EXERCISE DIRECTIONS:
Copy out the lines below exactly as they appear.
# Start of EXCERPTED RECORDS
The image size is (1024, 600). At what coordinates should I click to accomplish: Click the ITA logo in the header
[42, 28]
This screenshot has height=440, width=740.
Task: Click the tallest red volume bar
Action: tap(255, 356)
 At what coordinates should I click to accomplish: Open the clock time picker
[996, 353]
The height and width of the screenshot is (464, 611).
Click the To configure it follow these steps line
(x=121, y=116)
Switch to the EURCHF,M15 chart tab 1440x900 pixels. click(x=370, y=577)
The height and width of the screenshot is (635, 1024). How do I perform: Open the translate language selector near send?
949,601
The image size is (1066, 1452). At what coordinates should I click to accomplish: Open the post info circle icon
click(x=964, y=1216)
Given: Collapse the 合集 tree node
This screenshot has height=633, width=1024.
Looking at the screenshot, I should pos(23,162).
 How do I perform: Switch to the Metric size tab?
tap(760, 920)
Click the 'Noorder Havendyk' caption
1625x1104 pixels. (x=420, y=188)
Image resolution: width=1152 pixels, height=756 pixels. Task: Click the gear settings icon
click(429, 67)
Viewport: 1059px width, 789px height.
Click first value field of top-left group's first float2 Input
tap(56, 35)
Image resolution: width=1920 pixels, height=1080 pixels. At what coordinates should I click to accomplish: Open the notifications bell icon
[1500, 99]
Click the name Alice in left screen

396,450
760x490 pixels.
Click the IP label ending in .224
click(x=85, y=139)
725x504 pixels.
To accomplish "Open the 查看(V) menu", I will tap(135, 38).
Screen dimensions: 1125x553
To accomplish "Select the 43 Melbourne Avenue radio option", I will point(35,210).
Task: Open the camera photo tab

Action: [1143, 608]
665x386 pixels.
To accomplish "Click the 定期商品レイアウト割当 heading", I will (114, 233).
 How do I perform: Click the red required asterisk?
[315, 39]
# End of EXCERPTED RECORDS
SOLUTION FOR THIS PROBLEM:
The image size is (1024, 600). At what coordinates should I click to accomplish: Click the ITA logo in the header
[42, 28]
This screenshot has height=440, width=740.
Task: Click the tallest red volume bar
Action: tap(255, 356)
 At what coordinates should I click to accomplish: Open the clock time picker
[996, 353]
The height and width of the screenshot is (464, 611).
Click the To configure it follow these steps line
(x=121, y=116)
Switch to the EURCHF,M15 chart tab 1440x900 pixels. click(x=370, y=577)
The height and width of the screenshot is (635, 1024). How do I perform: Open the translate language selector near send?
949,601
The image size is (1066, 1452). At what coordinates should I click to accomplish: Open the post info circle icon
click(x=964, y=1216)
Given: Collapse the 合集 tree node
This screenshot has height=633, width=1024.
Looking at the screenshot, I should pos(23,162).
 How do I perform: Switch to the Metric size tab?
tap(760, 920)
Click the 'Noorder Havendyk' caption
1625x1104 pixels. (x=420, y=188)
Image resolution: width=1152 pixels, height=756 pixels. Task: Click the gear settings icon
click(429, 67)
Viewport: 1059px width, 789px height.
Click first value field of top-left group's first float2 Input
tap(56, 35)
Image resolution: width=1920 pixels, height=1080 pixels. At what coordinates should I click to accomplish: Open the notifications bell icon
[1500, 99]
Click the name Alice in left screen

396,450
760x490 pixels.
Click the IP label ending in .224
click(x=85, y=139)
725x504 pixels.
To accomplish "Open the 查看(V) menu", I will tap(135, 38).
Screen dimensions: 1125x553
To accomplish "Select the 43 Melbourne Avenue radio option", I will point(35,210).
Task: Open the camera photo tab

Action: [1143, 608]
665x386 pixels.
To accomplish "Click the 定期商品レイアウト割当 heading", I will (114, 233).
 How do I perform: Click the red required asterisk?
[315, 39]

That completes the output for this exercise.